Based in La Jolla, CA, Avidity specializes in developing drugs using its antibody oligonucleotide conjugate (AOC™) technology. AOC seeks to combine the tissue selectivity of monoclonal antibodies and the precision of oligonucleotide-based therapeutics, with the aim of targeting genetic drivers of disease while overcoming barriers to the delivery of oligonucleotides.

Avidity’s AOC approach has shown modulation of disease-related RNAs in immune cells as well as other cell types and tissues, including muscle, heart, liver, and tumors, according to its website.

One of Avidity’s first applications of its technology is in muscle diseases, where the company is advancing a pipeline of therapeutic candidates for disorders that include myotonic dystrophy, Duchenne muscular dystrophy, and muscle atrophy. Avidity has said it has demonstrated both RNA interference and exon skipping in studies in vivo, as well as gene-specific knockdown of myostatin in skeletal muscle.

“This collaboration with Lilly provides an exceptional opportunity to leverage Avidity’s proprietary AOC platform in order to generate new therapeutic targets in disease areas that have been challenging to pursue using oligonucleotide-based approaches,” Kent Hawryluk, Avidity’s chief business officer, said in a statement. “Lilly’s extensive research, development, regulatory, and commercial capabilities make them an ideal partner, and we look forward to a long and productive relationship.”

Lilly has agreed to pay Avidity $20 million upfront, an unspecified investment of $15 million—and up to approximately $405 million per target for development, regulatory, and commercialization milestones. Avidity is also eligible for tiered royalties from Lilly that range from the mid-single to low-double digits on product sales.

The companies did not disclose how many targets they will work to develop.

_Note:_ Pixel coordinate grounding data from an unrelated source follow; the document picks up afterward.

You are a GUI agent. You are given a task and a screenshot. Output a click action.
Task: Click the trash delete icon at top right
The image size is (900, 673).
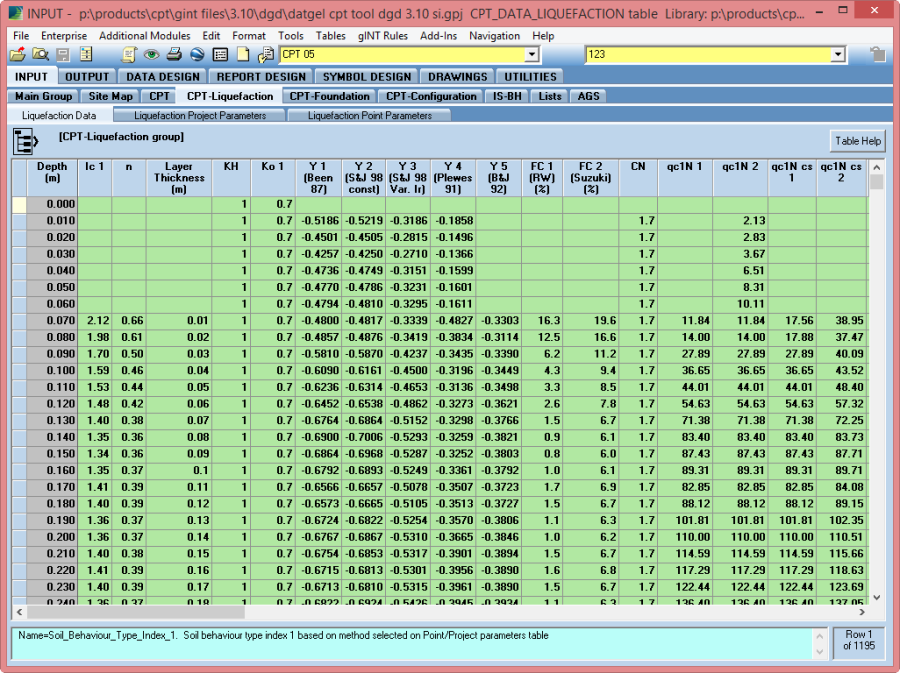pyautogui.click(x=877, y=54)
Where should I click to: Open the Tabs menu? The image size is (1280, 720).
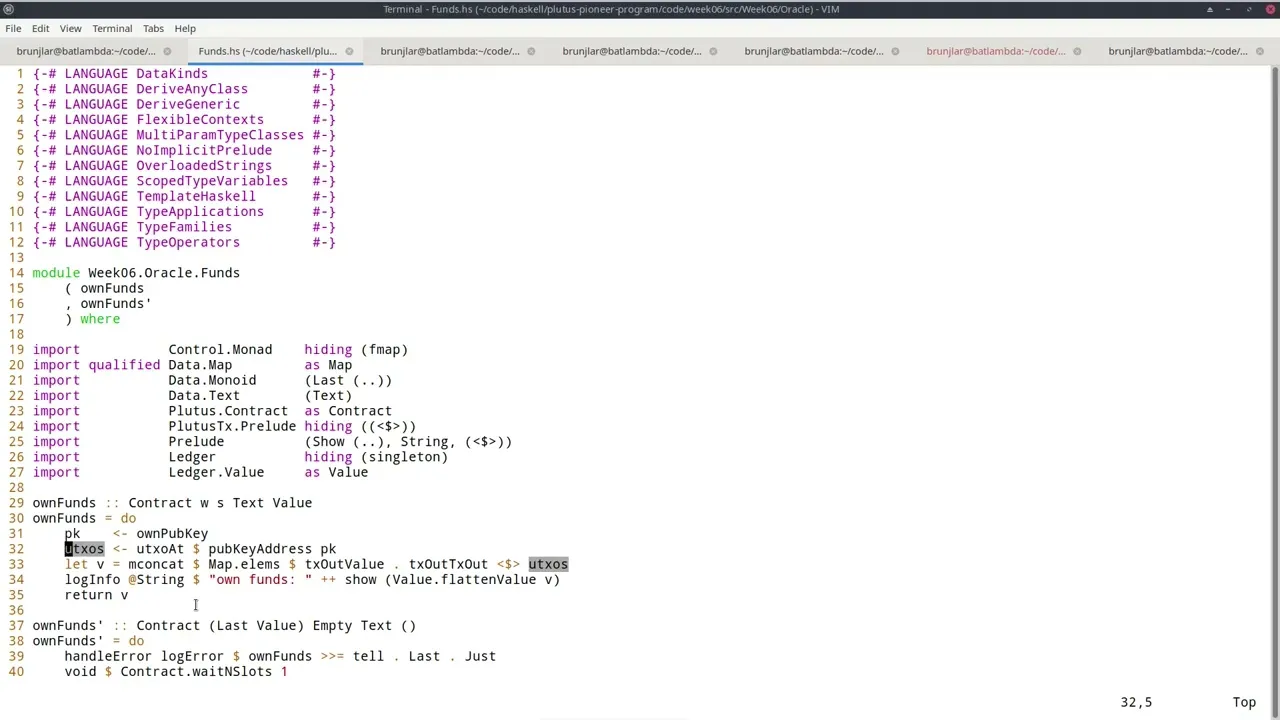click(153, 28)
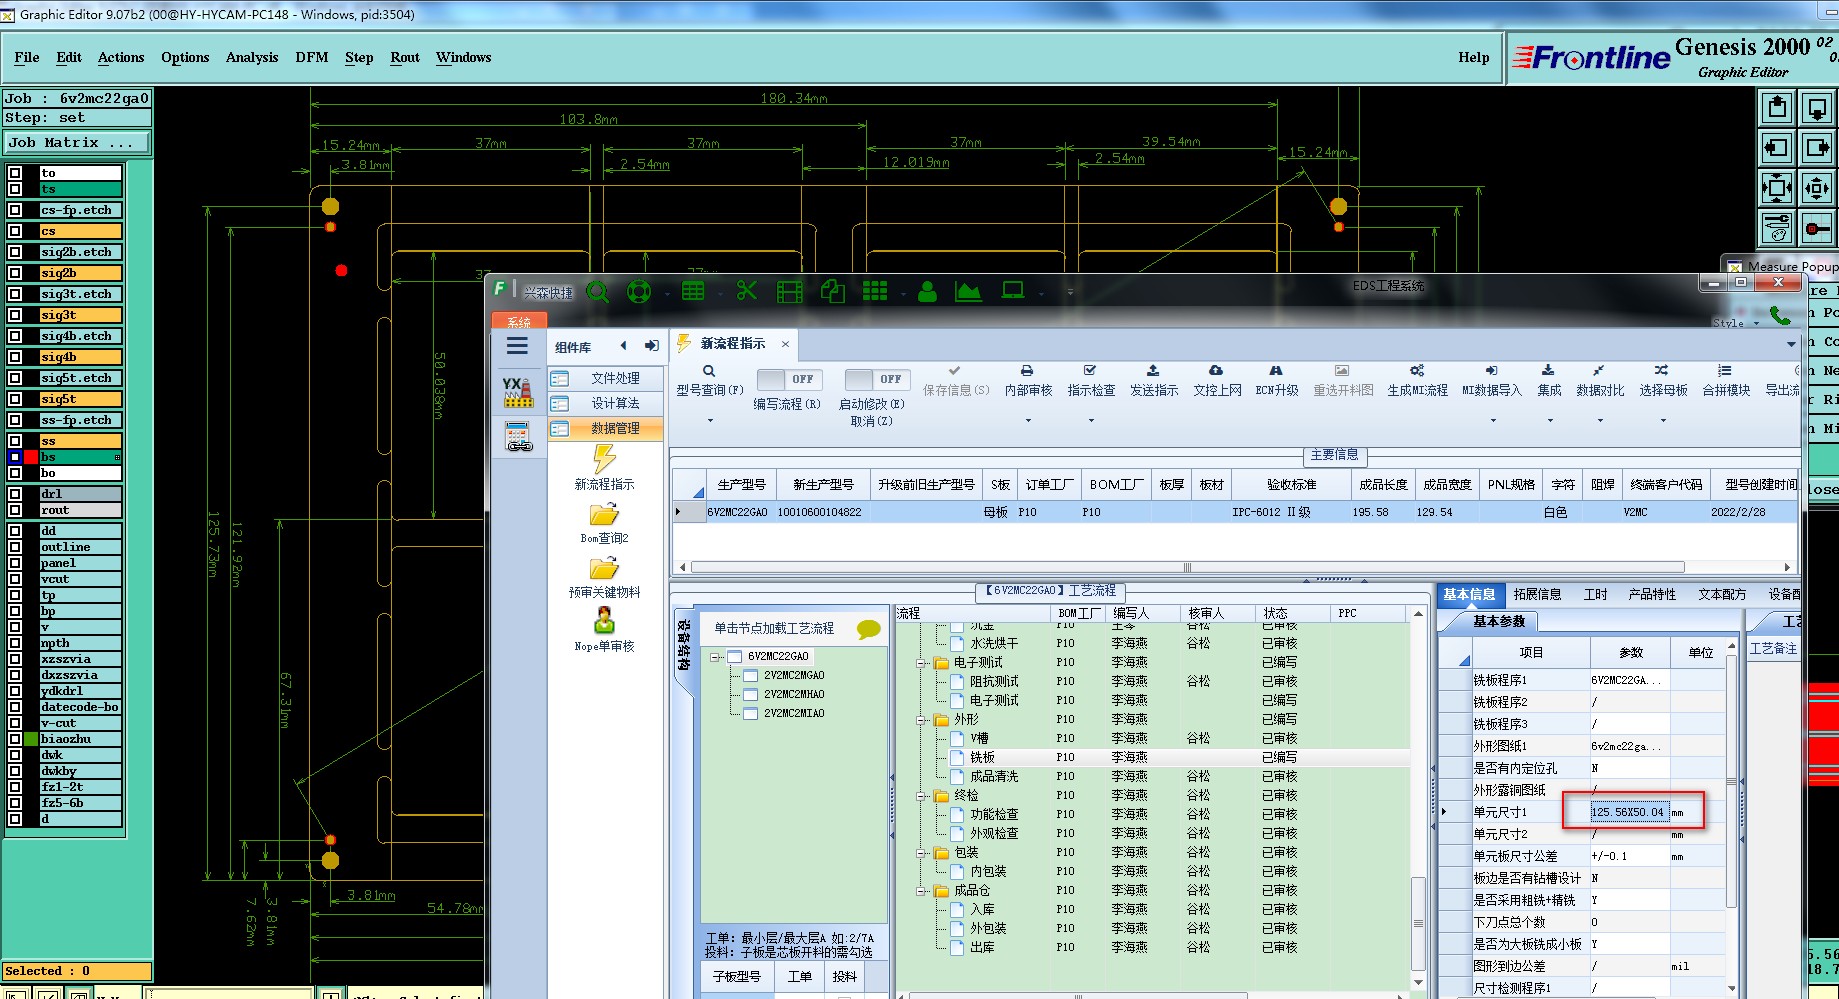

“We are excited to expand our oligonucleotide research and development efforts through this strategic collaboration with Avidity,” added Andrew C. Adams, PhD, CSO for RNA therapeutics at Lilly. “Their expertise in studying the combination of monoclonal antibodies and oligonucleotide-based therapies represent a promising avenue of research toward development of new RNA-based medicines.”

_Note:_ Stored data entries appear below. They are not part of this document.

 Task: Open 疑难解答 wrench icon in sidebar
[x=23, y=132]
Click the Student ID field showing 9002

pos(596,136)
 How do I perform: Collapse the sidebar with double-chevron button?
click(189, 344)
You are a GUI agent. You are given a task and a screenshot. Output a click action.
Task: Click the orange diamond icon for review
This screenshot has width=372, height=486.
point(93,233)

Third immunology collaboration

The alliance with Avidity marks Lilly’s third immunology-focused collaboration in the past four months—and the second in as many months aimed to bolstering its pipeline in autoimmune and other inflammatory diseases.

On March 26, Lilly launched an up-to-$605 million-plus partnership with ImmuNext designed to study and develop a preclinical novel potential target for autoimmune disease treatments. Jay Rothstein, CSO at ImmuNext, described the target in a statement as “a first-in-pathway antibody that specifically targets the metabolism of lymphocytes to reprogram rather than suppress the immune system.”

And in December, Lilly launched a partnership with Aduro Biotech to develop novel immunotherapies for autoimmune and other inflammatory diseases using Aduro’s cGAS-STING Pathway Inhibitor program. Lilly agreed to pay Aduro $12 million upfront and up to approximately $620 million per treatment developed—without saying how many treatments they planned to develop.

Immunology is among Lilly’s areas of therapeutic interest, along with oncology, neuroscience, pain, and diabetes and diabetes-related complications.

Lilly and Avidity said their collaboration transaction is subject to clearance under customary closing conditions.

Lilly also said the deal will be reflected in Lilly’s reported results and financial guidance according to Generally Accepted Accounting Principles (GAAP)—and will not change its 2019 non-GAAP earnings per share (EPS) investor guidance.

In February, Lilly lowered its guidance to between $4.57 and $4.67 on a GAAP reported basis, and between $5.55 to $5.65 on a non-GAAP basis. The company cited anticipated impacts from its $8 billion acquisition of Loxo Oncology, completed February 15, and a negative Phase III confirmatory trial for its marketed cancer drug Lartruvo® (olaratumab) in advanced or metastatic soft tissue sarcoma, partially offset by a more favorable underlying business outlook.

Avidity has raised a total $30 million in venture financing. In January 2017, the company announced the completion of a $16 million Series B financing round, consisting of $10 million in new capital investment, and conversion of $6 million in convertible debt.

Takeda Pharmaceutical, through its venture group, led the Series B round, with participation from new and existing investors that included Alethea Capital, Alexandria Real Estate Equities, Brace Pharma, EcoR1 Capital, F-Prime Capital, Moore Venture Partners, and Tavistock Life Sciences.